When they do cite evidence, critics such as Greening contend it's junk science from fellow conspiracy theorists, dressed up in the language and format of real research to give it a sense of credibility.
Jones focuses on the relatively narrow question of whether molten metal present at the World Trade Center site after the attacks is evidence that a high-temperature incendiary called thermite, which can be used to weld or cut metal, was involved in the towers' destruction. He concludes thermite was present, throwing the government's entire explanation into question and suggesting someone might have used explosives to bring down the towers.
"I have not run into many who have read my paper and said it's just all hogwash," Jones said.
Judy Wood, until recently an assistant professor of mechanical engineering at Clemson University, has been cited by conspiracy theorists for her arguments the buildings could not have collapsed as quickly as they did unless explosives were used.

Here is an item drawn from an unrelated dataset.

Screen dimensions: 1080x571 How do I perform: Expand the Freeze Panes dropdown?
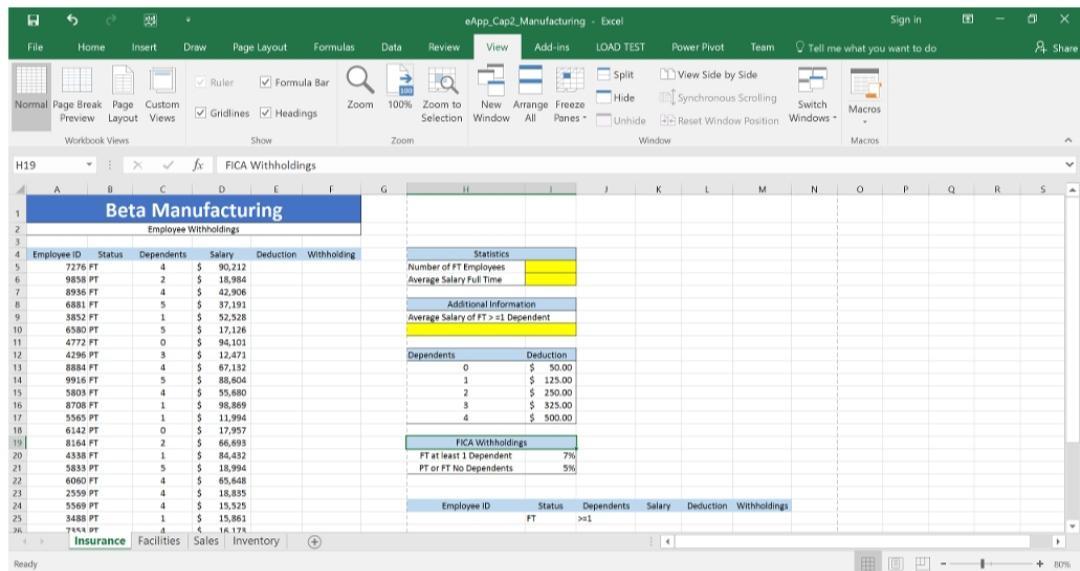570,98
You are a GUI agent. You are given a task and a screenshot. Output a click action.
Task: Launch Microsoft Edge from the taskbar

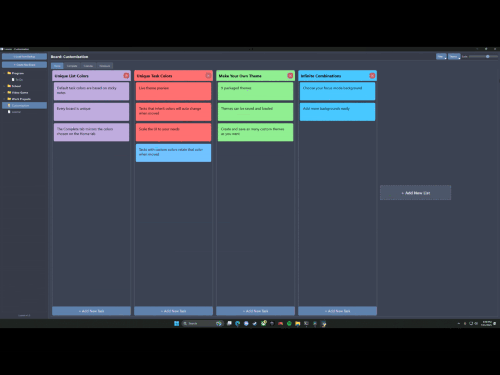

"If the U.S. government is lying about how the buildings came down, anything else they say cannot be believed," she said. "So why would they want to tell us an incorrect story if they weren't part of it?"
In fact, say Greening and other experts, the molten metal Jones cites was most likely aluminum from the planes, and any number of explanations are more likely than thermite.
And the National Institute of Standards and Technology's report describes how the buildings collapsed from the inside in a chain reaction once the floors began falling.